Attività riabilitative: la Sardegna modifica gli standardLa Sardegna è una Regione con ampie aree rurali e chi vive in questi territori spesso ha difficoltà a raggiungere i centri principali dove, fino a poco tempo fa, si trovava la maggior parte delle attività di riabilitazione. Con gli standard minimi individuati dalla Giunta regionale nel 2010, infatti, gli studi di riabilitazione non riuscivano a rimanere aperti nelle zone più impervie della Regione. Eppure assicurare l’accesso alla riabilitazione in modo uniforme su tutto il territorio regionale è un punto importante per il Ssr. Ecco quindi che lo scorso 7 maggio la Giunta ha modificato i requisiti minimi per l’apertura di attività riabilitative come: centri diurni a valenza socio-riabilitativa per persone con disabilità in situazione di gravità; centri di riabilitazione globale diurna per persone con disabilità fisica, psichica e sensoriale; i presidi di riabilitazione globale a ciclo continuativo per disabilità fisica, psichica e sensoriale; presidi residenziali a valenza socio-riabilitativa.

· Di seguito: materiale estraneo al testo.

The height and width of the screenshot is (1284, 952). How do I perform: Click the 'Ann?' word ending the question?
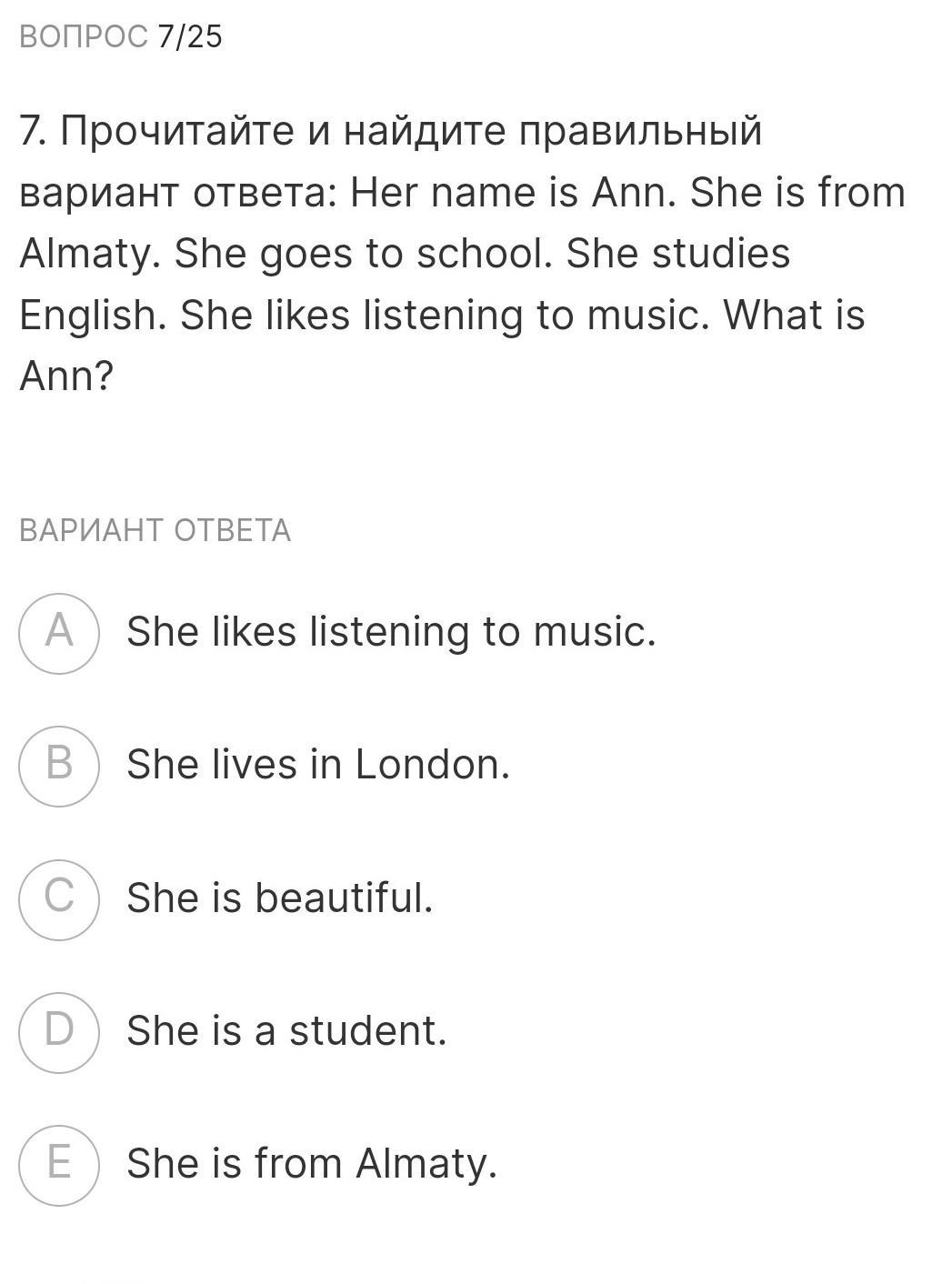66,376
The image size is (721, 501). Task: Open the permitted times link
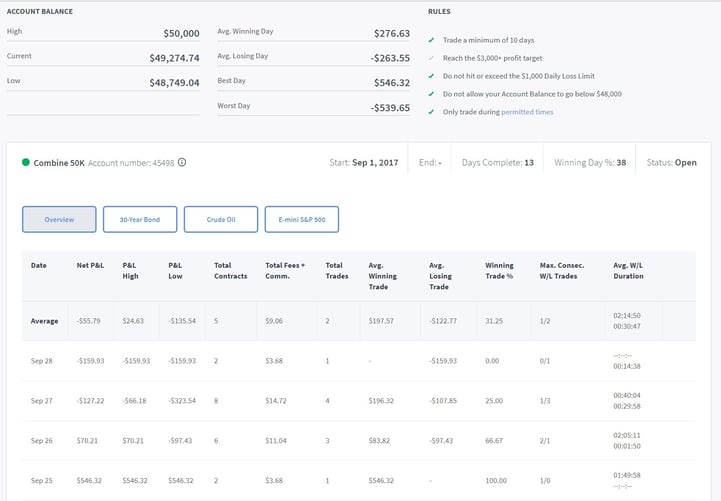[x=529, y=112]
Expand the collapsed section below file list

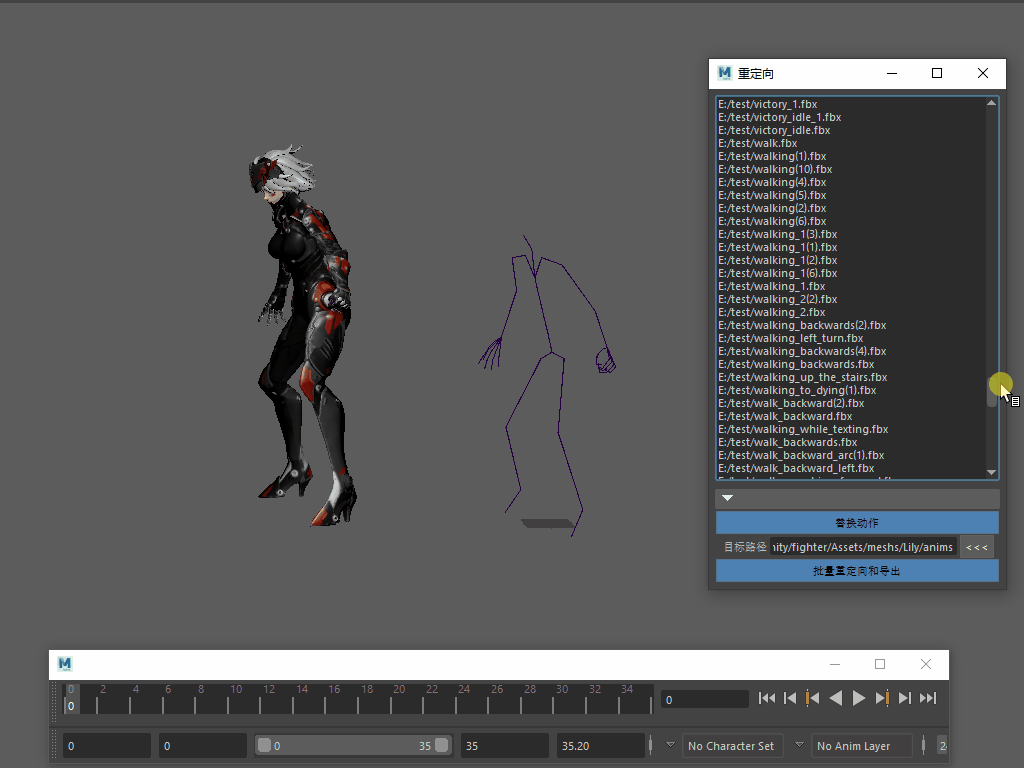(728, 498)
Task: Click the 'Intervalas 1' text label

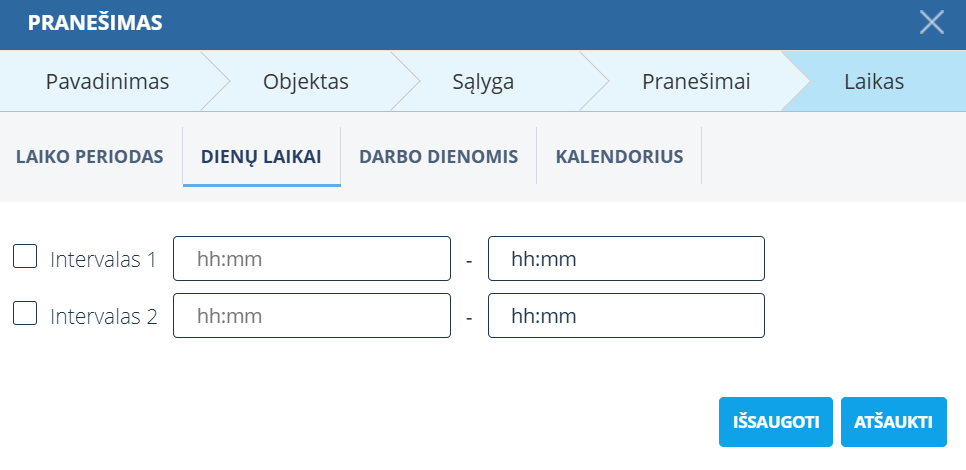Action: [104, 260]
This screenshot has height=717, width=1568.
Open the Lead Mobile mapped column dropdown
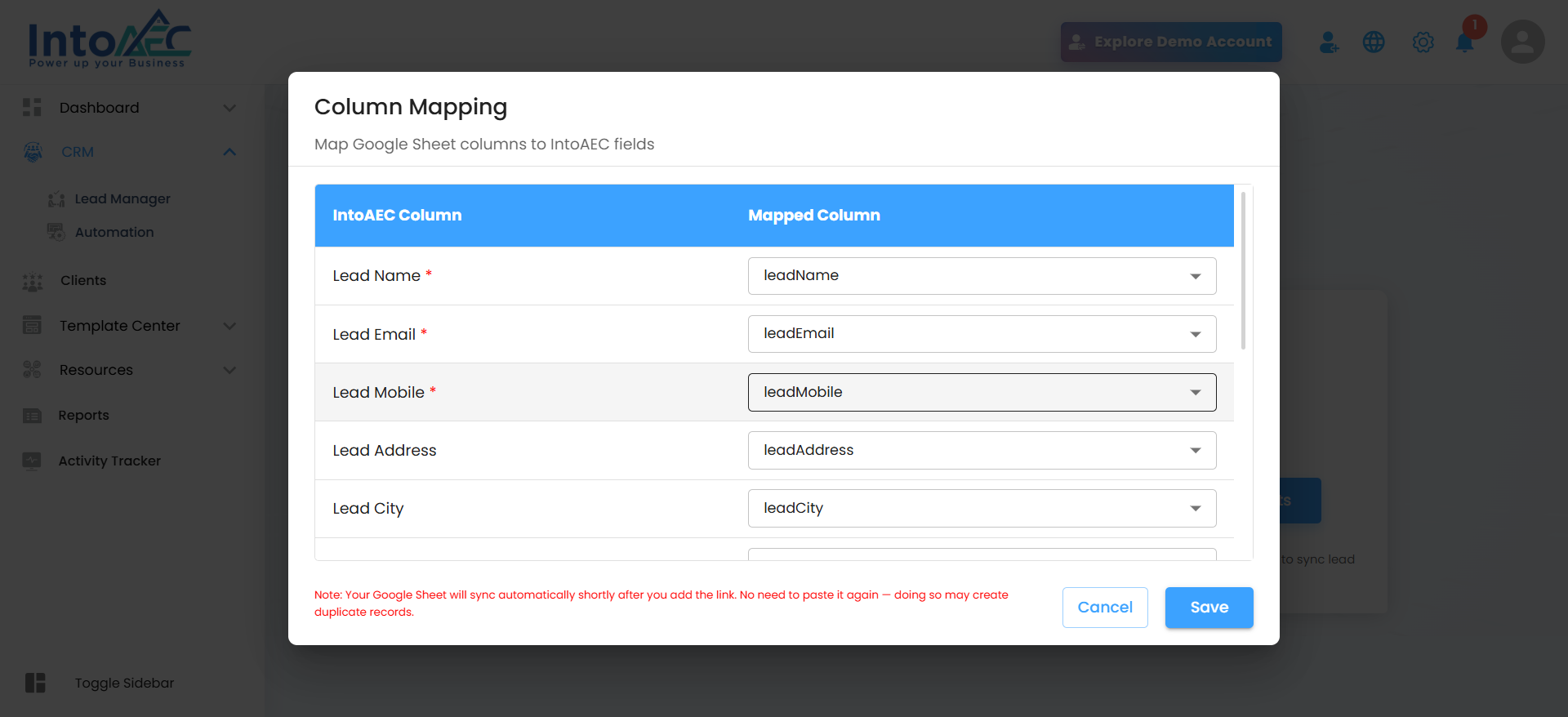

In particolare, se prima era richiesto un accesso minimo di 20 persone al giorno, oggi il numero è sceso a 12. «La nostra Regione», afferma Luigi Arru, assessore alla Sanità della Regione Sardegna, «presenta una densità di popolazione pari a 69 abitanti per chilometro quadrato, meno di un terzo di quella rilevata nel resto d’Italia (pari a 212 abitanti per chilometro quadrato). Con le regole attuali, che prevedono parametri per l’accesso alle strutture, abbiamo registrato difficoltà in molte aree ad aprire o mantenere in piedi simili attività. Questo accade in particolare nelle zone rurali e con più importante dispersione demografica, sia per la carenza di strutture in genere sia per la difficoltà a raggiungere i servizi ospedalieri e/o territoriali esistenti, spesso ubicati a una distanza e/o tempo di percorrenza dal domicilio dei pazienti che ne limitano l’effettiva accessibilità».